TEXT EXTRACT:
_ _ _ _

In current business reality there is no other option but to move fast and break things.
But still, we don't want our customers to suffer and potentially leave us for a competitor because the service is broken. So we try to compensate for compromised stability with significant investments in monitoring and observability. We also do our best to hire qualified operations personnel for on-call rotation - so they can quickly fix the problems that arise. Hence the proliferation of monitoring software services and the severe shortage of Ops and SRE professionals we’re witnessing in the last decade.

It’s pretty obvious of course that just exposing more metrics and logs and putting more humans on call for resolving incidents is a model that doesn’t scale. The rate of burnout in our industry is already higher than in healthcare!

Have we really built all these smart machines only to waste our lives on watching them behave?!

Of course not!!!

Instead - a new model of smart, continuous incident prediction and remediation is needed.

_ _ _ _

DATASET RECORDS:
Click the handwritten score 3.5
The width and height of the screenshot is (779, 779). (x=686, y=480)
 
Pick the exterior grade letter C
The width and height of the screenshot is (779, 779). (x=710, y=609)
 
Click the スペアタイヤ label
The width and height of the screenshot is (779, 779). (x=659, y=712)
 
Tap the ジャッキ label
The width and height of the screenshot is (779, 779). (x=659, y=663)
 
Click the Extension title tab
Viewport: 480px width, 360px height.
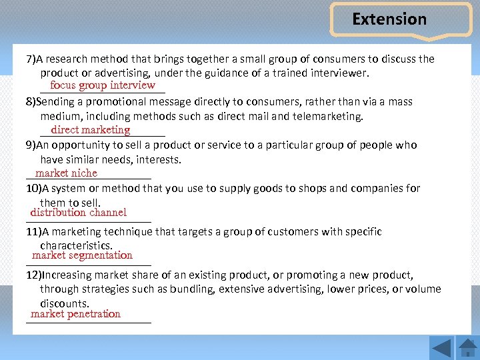coord(389,19)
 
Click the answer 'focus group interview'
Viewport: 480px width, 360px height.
coord(102,85)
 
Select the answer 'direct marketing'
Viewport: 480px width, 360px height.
coord(90,130)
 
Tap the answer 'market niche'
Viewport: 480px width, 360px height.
coord(66,173)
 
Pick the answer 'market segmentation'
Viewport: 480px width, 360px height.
coord(82,255)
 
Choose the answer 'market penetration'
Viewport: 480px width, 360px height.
coord(75,314)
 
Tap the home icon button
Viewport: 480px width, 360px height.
coord(467,347)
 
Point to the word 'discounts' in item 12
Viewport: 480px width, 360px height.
coord(63,303)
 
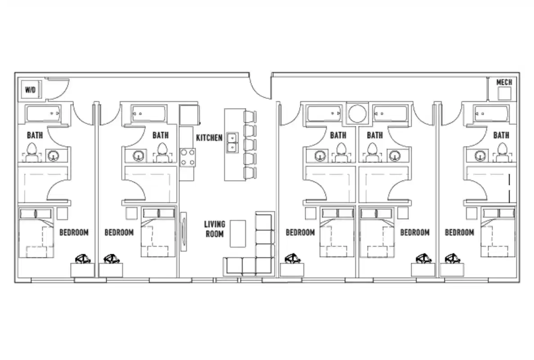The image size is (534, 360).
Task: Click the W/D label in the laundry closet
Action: coord(30,90)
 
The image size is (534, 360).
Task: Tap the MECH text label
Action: coord(503,82)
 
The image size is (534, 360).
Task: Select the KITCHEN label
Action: coord(209,137)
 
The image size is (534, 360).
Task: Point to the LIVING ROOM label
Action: coord(214,229)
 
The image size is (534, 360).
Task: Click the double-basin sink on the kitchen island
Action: coord(232,142)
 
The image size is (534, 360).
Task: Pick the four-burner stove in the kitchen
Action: coord(188,157)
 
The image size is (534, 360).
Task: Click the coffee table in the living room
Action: coord(238,233)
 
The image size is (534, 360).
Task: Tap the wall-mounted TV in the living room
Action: coord(184,232)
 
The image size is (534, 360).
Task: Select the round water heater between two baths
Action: coord(358,113)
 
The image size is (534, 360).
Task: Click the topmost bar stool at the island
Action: coord(250,117)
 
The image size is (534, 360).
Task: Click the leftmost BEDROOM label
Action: coord(74,232)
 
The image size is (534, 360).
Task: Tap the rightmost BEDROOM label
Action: coord(459,232)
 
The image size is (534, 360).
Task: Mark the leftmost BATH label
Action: coord(35,135)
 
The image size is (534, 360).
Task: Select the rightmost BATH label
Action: coord(501,135)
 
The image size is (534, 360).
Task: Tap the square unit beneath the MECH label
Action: coord(503,94)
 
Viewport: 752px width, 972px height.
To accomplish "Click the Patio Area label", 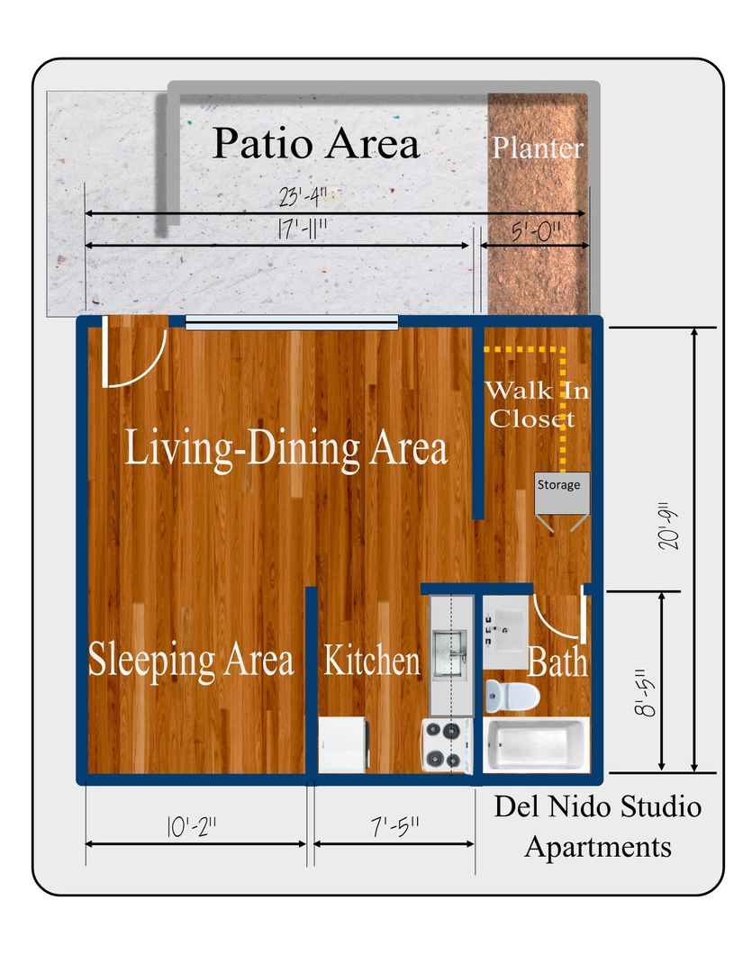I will [316, 143].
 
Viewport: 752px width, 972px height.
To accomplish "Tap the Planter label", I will [538, 148].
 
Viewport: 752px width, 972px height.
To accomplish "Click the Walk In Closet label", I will [530, 404].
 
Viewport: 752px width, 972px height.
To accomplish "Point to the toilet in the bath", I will [511, 694].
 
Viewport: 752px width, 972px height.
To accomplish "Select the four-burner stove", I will [447, 744].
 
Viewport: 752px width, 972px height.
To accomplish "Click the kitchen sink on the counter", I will [448, 650].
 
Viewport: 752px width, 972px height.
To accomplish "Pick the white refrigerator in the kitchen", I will [343, 743].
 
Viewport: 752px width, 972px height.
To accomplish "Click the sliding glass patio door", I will [292, 322].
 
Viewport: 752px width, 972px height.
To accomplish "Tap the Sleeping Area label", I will [191, 660].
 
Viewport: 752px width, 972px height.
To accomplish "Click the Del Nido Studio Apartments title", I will [597, 826].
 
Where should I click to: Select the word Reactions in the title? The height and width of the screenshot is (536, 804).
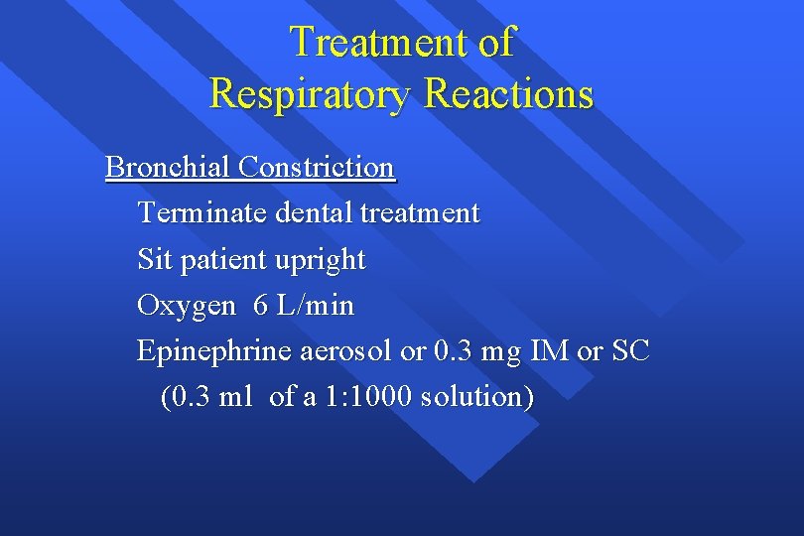click(508, 94)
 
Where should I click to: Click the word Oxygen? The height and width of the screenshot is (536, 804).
click(187, 307)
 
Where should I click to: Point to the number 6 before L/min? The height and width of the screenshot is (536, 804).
click(261, 306)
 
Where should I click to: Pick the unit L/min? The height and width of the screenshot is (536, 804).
click(315, 306)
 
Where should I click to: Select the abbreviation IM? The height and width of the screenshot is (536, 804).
click(550, 351)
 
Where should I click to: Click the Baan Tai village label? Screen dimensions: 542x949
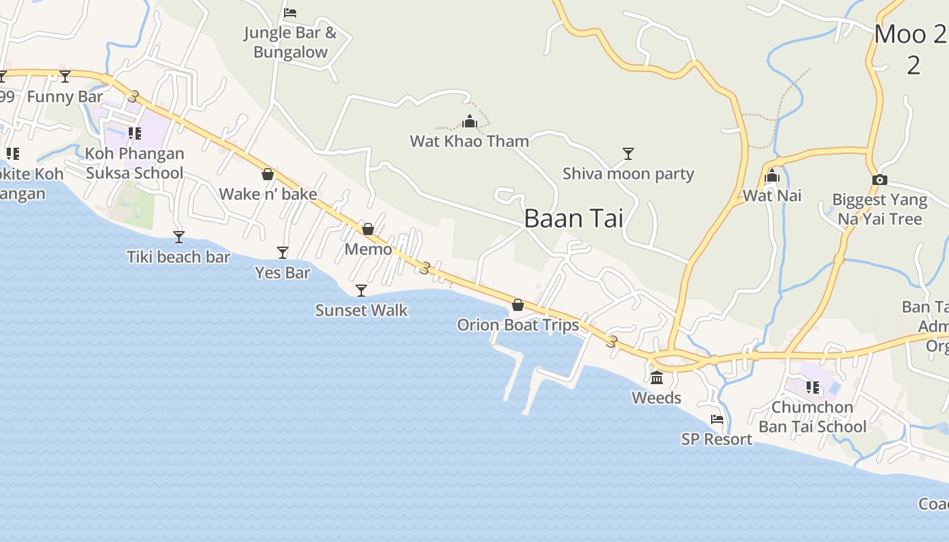[x=573, y=219]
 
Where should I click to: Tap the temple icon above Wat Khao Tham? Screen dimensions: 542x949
[x=469, y=122]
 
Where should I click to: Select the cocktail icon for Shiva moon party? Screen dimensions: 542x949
[x=628, y=154]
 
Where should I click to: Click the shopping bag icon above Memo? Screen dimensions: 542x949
[x=368, y=229]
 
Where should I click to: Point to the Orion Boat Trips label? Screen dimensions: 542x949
[x=518, y=325]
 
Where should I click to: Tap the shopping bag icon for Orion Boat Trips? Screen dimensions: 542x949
[x=518, y=306]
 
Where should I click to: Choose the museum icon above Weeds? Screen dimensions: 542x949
[x=656, y=377]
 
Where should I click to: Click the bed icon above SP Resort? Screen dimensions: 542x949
[x=716, y=419]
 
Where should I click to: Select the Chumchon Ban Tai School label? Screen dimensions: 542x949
[x=812, y=417]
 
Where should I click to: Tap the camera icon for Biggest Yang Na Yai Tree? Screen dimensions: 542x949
[x=879, y=180]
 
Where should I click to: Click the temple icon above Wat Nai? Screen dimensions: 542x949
[x=771, y=177]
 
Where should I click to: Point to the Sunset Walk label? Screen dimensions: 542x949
[x=361, y=310]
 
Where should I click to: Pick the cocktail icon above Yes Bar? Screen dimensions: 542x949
[x=283, y=253]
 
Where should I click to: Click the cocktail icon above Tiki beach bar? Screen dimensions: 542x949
[x=179, y=237]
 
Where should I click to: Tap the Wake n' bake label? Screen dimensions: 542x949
[x=268, y=194]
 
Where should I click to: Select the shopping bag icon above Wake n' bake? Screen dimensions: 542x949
[x=268, y=175]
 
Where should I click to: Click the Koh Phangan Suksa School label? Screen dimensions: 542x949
[x=134, y=163]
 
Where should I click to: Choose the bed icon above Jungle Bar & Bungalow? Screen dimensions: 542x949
[x=290, y=13]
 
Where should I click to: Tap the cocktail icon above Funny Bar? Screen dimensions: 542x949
[x=65, y=77]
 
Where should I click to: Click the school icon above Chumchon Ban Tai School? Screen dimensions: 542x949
[x=812, y=388]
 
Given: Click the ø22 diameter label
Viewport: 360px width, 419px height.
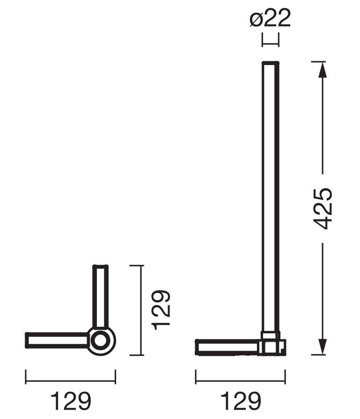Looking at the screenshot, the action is [x=270, y=18].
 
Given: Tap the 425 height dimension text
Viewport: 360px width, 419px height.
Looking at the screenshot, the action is [x=323, y=209].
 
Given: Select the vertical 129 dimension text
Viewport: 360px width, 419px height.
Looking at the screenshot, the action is [x=161, y=310].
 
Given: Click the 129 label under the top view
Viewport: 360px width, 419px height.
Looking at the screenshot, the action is [x=71, y=401].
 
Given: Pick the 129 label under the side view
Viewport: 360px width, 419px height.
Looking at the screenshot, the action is [x=241, y=401].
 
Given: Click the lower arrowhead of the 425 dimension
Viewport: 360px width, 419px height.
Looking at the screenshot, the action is [x=323, y=347].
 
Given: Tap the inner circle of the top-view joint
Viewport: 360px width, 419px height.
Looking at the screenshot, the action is [x=101, y=341].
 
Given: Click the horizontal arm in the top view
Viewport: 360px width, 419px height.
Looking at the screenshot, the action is [x=57, y=340].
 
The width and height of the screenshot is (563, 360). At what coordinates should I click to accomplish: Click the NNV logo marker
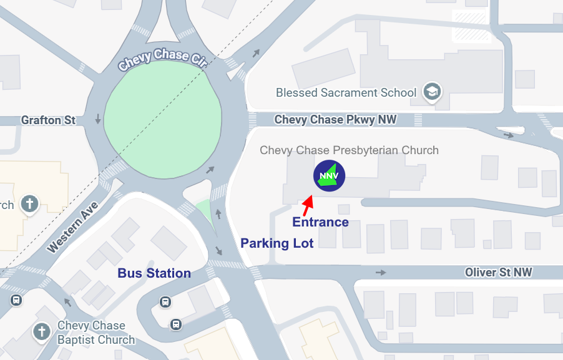(329, 176)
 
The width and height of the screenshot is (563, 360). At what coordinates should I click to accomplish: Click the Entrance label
(320, 222)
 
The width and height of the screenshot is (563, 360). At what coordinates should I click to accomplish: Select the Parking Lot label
(277, 243)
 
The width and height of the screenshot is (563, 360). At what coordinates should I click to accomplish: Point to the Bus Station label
(154, 273)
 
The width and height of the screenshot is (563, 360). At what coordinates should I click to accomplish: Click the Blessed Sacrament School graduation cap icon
(432, 92)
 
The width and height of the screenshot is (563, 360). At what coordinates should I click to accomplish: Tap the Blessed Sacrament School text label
(346, 93)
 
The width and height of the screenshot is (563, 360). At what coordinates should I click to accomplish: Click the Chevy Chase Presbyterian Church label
(349, 150)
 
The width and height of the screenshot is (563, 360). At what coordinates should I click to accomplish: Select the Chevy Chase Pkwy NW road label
(335, 119)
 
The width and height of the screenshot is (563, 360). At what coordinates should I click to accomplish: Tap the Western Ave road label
(72, 226)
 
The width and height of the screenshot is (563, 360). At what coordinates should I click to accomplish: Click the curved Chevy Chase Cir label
(162, 59)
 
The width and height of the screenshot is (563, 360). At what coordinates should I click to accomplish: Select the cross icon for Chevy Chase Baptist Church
(42, 331)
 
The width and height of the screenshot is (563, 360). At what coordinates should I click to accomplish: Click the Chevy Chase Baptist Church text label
(95, 333)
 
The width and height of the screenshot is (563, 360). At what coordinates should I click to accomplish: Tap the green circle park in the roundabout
(163, 121)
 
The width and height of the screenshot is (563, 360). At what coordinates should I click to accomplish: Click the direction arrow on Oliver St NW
(381, 273)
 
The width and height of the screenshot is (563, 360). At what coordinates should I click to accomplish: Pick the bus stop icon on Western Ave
(16, 299)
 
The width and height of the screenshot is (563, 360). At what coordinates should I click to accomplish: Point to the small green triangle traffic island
(202, 209)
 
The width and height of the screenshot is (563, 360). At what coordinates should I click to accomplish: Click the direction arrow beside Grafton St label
(98, 119)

_ _ _ _

SET TASK 1: For each statement, say whether it agrees with the passage on monitoring and on-call work, answering yes or no and quoting the words of the passage that decide it. (a) The burnout rate in the industry is said to exceed that in healthcare. (b) Putting more humans on call is described as a model that scales. (c) The last decade is said to have brought a surplus of Ops and SRE professionals.
SET TASK 2: According to the passage on monitoring and on-call work, what kind of model is needed instead?
The data shown alongside the text was drawn from a separate source.

RESULT 1:
(a) Yes: "The rate of burnout in our industry is already higher than in healthcare!"
(b) No: "putting more humans on call for resolving incidents is a model that doesn’t scale."
(c) No: "the severe shortage of Ops and SRE professionals we’re witnessing in the last decade."

RESULT 2: A new model of smart, continuous incident prediction and remediation.